# Family of Carbon Fiber Slingshots



## Rayshot (Feb 1, 2010)

Here is what I call a "Family of Carbon Fiber Slingshots.

It started with the unfinished one and the one with tubes that I put in my Bug Out Bag over a year ago. Friday I made the one reminiscent of a DanKung Luck Ring and the largest of the bunch which is one of my Favorite size and shape slingshots to shoot.

The carbon fiber is 6mm thick and the palm swells are Paduk and finished with CA glue.

I am going to post more about the little Dankungesque shooter, it's evolution and how it is to shoot, in another theread.


----------



## flippinout (Jul 16, 2010)

The Dankungesque is really sharp!!


----------



## Btoon84 (Nov 22, 2011)

Ray those are slick man! nice work! I bet they are nice and light and strong! the padauk looks really nice too, good job!


----------



## Deadshot (Dec 3, 2012)

Really like the second in from the right!! Quality looking shooters.


----------



## bkcooler (Jul 23, 2011)

Very envious right now.

Good looking group.


----------



## quarterinmynose (Jan 21, 2012)

VERY cool Ray! Kinda low key, but classy. The color combo is sweet, love the fade of the paduk into the carbon fiber...nice work man.


----------



## LVO (Sep 25, 2011)

I love the combination of materials. Man, those are really awesome!


----------



## bigron (Nov 29, 2012)

sweet shooters ray


----------



## e~shot (Jun 3, 2010)

Wow.... :wub: :wub: :wub:


----------



## NightKnight (Dec 16, 2009)

Nice work!!


----------



## flipgun (Nov 14, 2012)

Beautiful Sir!


----------



## BC-Slinger (Jan 6, 2013)

Great looking slingshots. :bowdown:


----------



## lightgeoduck (Apr 3, 2011)

I am willing to adopt every one of them 

Its always nice to see your work Ray.

LGD


----------



## SlingDaddy (Sep 24, 2012)

Lovely work - even the one without palmswell/scales looks great, but those paduak additions make for a beautiful combination


----------



## PorkChopSling (Jan 17, 2013)

Ok one more WoW!!


----------



## BCLuxor (Aug 24, 2010)

They are impressive Ray!
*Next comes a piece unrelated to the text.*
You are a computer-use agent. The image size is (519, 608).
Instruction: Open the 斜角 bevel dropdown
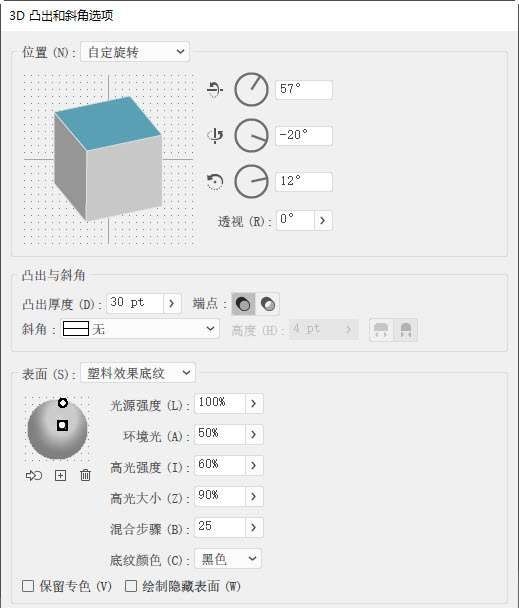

What is CF like to work as a material ? Does it blunt blades and ruin sanding drums? I would like to make a slingshot from CF but the only sheet material seems to be 3mm thick .. would it be possible to glue two sheets together for strength? Thanks .


----------



## Danny0663 (Mar 15, 2011)

Really cool, i can't believe you've managed to endure all the carbon fiber. I hate the hazard aspect with carbon fiber, but it's amazing material to work with.


----------



## FURGLE (Feb 20, 2011)

Absoloutly stunning  love the one with the pinky hole looks a perfect little pocket hunting catapult


----------



## phil (Dec 6, 2012)

They look Awesome ray is 6mm carbon fiber strong enough I ask because I may try one see how it comes out very nice work fella ATB Phil.


----------



## Adirondack Kyle (Aug 20, 2012)

Wow ray!! Out done yourself!!


----------



## Rayshot (Feb 1, 2010)

Thanks for the comments guys. Just posting fresh slingshots to feed our slingshot addiction. There is something about carbon in a slingshot, where the carbon isn't hidden I love. It is light, super strong. The only down side could be if in some weird way the slingshot got a nick in it with a knife along the long line of the fiber direction that enable a sliver of the fiber to come loose and one could get a sliver. Highly unlikely and fixable.



luxor5 said:


> They are impressive Ray! What is CF like to work as a material ? Does it blunt blades and ruin sanding drums? I would like to make a slingshot from CF but the only sheet material seems to be 3mm thick .. would it be possible to glue two sheets together for strength? Thanks .


Cutting is the biggest challenge in what tools I have to cut with. It dulls metal cutting blades so I use a jigsaw tile blade. It looks like a bunch of little pieces of metal bonded to the edge of the blade. I have rigged my portable router table and my jigsaw, so my jigsaw can mount under the table.

Sanding though is no problem. I do take care to capture the dust as best as I can by rigging up dust collection and breathing protection from the dust. I don't want any of the dust loose in my work area. Heard it is not good for us.

Glue away but I am not a glue guru but proper prep and a good epoxy should be fine.



phil said:


> They look Awesome ray is 6mm carbon fiber strong enough I ask because I may try one see how it comes out very nice work fella ATB Phil.


Super Strong!!


----------



## kep135 (Feb 13, 2013)

Oh my, they are all gorgeous! I am especially loving the Dankungesque one, small but perfectly formed.


----------



## BrokenPins (Feb 10, 2013)

Man those all look great but the Dankungesque is dreamy! Very nice work Ray.


----------



## Dayhiker (Mar 13, 2010)

Well, I couldn't pick one over the other. They are all just spectacular in my eyes, Ray. You show a lot of willingness to do hard work in your stuff. Sometimes I get tired just thinking about what it takes. :bowdown:


----------



## vingius (Jan 8, 2013)

congrats,high quality!


----------



## rockslinger (Nov 16, 2010)

Very classy looking shooters, well done!


----------



## batangx (Jan 27, 2012)

Those are awesome looking!!


----------



## Mr.Teh (Feb 28, 2012)

Great work, looks awesome :thumbsup:


----------